HUMEUR, s. f. (Econ. anim. Med.) le corps humain est composé de deux sortes de parties, dont les unes sont celles qui contiennent, & les autres celles qui sont contenues : les unes sont essentiellement solides, ou absolument, ou respectivement ; les autres sont pour la plûpart fluides, ou susceptibles de fluidité. Voyez à l’article Fibre, la digression sur les solides & sur les fluides en général, considerés dans le sens des Physiologistes. Les solides sont sous la forme de canaux, de conduits, de vases ou réservoirs, & constituent ce qu’on entend par vaisseaux dans la structure des animaux. Les fluides sont ce qu’on appelle communément humeurs, en terme vulgairement usité & assez reçû parmi les Medecins, qui répond à ce que les Grecs entendoient par leur τὰ Ἐνιχόμενα.

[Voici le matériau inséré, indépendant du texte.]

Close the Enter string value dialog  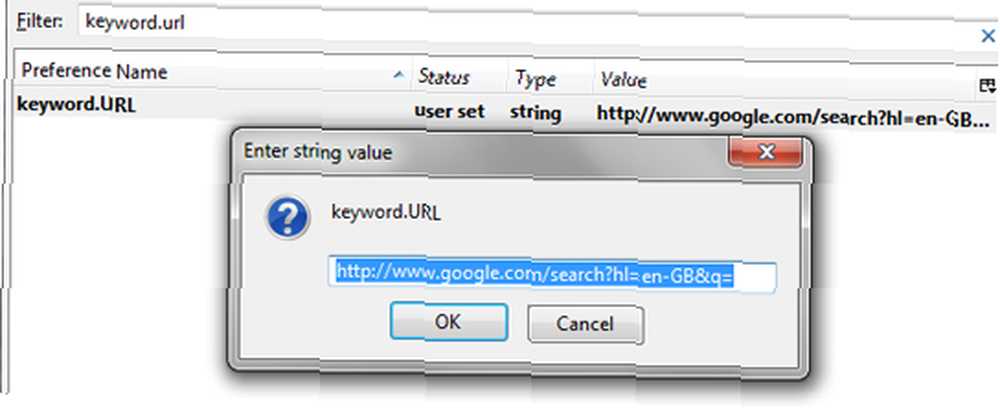[765, 152]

Ainsi tous les fluides, de quelque espece qu’ils soient, ont des qualités propres au corps animal, c’est-à-dire qu’étant le produit des alimens & de la boisson, ils ont éprouvé de tels changemens, qu’ils forment un composé d’une nature qui non-seulement n’existe nulle part hors le corps humain, mais encore est particuliere à chaque individu ; en sorte que le sang, la bile de Pierre, ne sont pas absolument composés de parties combinées de la même maniere que le sang, la bile de Paul : d’où il suit que chaque homme a son idiosyncrasie, sa constitution particuliere, soit que ces fluides, sous forme de colonne continue, coulent dans les vaisseaux, & se distribuent sans interruption en rameaux proportionnés à leur capacité, soit qu’ils soient contenus dans des cellules qui ont de la communication entre elles, de maniere à pouvoir passer des unes dans les autres, ou qu’ils coulent dans des réservoirs particuliers, pour être retenus & renfermés pendant quelque tems dans leur cavité, jusqu’à ce qu’ils prennent un autre cours, ou pour circuler de nouveau, ou pour être portés hors du corps ; enfin ces différens fluides considérés tous ensemble, forment ce qu’on entend par la masse des humeurs.

Elles ont tout cela de commun, de n’être sensibles ordinairement que par leur masse, dont les parties intégrantes ne tombent pas naturellement sous les sens ; d’être composées d’un véhicule aqueux plus ou moins abondant, & de molécules de différent volume, mais qui sont figurées de maniere qu’elles ne se touchent que par des surfaces très-peu étendues, ensorte qu’elles ont très-peu de force de cohésion entre elles, & que la seule action de la vie dans les parties contenantes, suffit pour les tenir séparées les unes des autres, ou au moins leur laisser si peu de consistence, qu’elles en acquierent une véritable fluidité, quoiqu’accidentelle seulement dans la plûpart, qui empêche qu’elles ne forment des concrétions tant qu’elles sont rassemblées : d’où il suit cependant qu’elles ne tiennent cette fluidité que de l’action des parties contenantes, puisque toutes les humeurs, excepté celles qui abondent en véhicule, perdent cette qualité, dès que cette action cesse d’être suffisante pour cet effet, ou qu’elles n’y sont plus exposées. Voyez Fluidité, (Econ. anim.)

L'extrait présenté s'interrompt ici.